──────── Material to process

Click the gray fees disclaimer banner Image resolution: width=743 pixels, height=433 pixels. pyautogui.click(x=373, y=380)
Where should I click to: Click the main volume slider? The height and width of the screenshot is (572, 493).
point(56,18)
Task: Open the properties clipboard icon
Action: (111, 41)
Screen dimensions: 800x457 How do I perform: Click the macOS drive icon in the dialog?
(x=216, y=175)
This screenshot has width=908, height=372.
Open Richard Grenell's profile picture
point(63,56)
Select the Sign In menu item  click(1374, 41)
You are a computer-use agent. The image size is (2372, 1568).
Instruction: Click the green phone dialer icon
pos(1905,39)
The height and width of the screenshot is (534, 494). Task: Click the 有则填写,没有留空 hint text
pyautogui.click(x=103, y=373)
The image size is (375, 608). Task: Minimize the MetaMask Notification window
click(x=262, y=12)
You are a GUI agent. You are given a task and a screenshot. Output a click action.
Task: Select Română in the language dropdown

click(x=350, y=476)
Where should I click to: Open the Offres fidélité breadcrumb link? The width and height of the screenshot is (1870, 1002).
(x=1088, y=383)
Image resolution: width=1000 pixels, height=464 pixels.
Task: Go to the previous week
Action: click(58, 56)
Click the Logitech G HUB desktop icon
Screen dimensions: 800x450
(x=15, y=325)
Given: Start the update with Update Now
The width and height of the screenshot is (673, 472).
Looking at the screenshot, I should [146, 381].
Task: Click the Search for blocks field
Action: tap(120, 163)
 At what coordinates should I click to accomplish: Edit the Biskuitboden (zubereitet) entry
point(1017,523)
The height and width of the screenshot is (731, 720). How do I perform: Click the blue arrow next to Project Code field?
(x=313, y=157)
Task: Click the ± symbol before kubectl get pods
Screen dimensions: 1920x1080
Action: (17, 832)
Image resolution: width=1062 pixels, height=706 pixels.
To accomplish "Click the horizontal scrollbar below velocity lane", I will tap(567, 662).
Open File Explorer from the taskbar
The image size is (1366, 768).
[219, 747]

────────────────

**Exercise instructions**
Locate the lines above that hold the word "agent". Show every one of them.

**Exercise answer**
You are a computer-use agent. The image size is (2372, 1568).
You are a GUI agent. You are given a task and a screenshot. Output a click action.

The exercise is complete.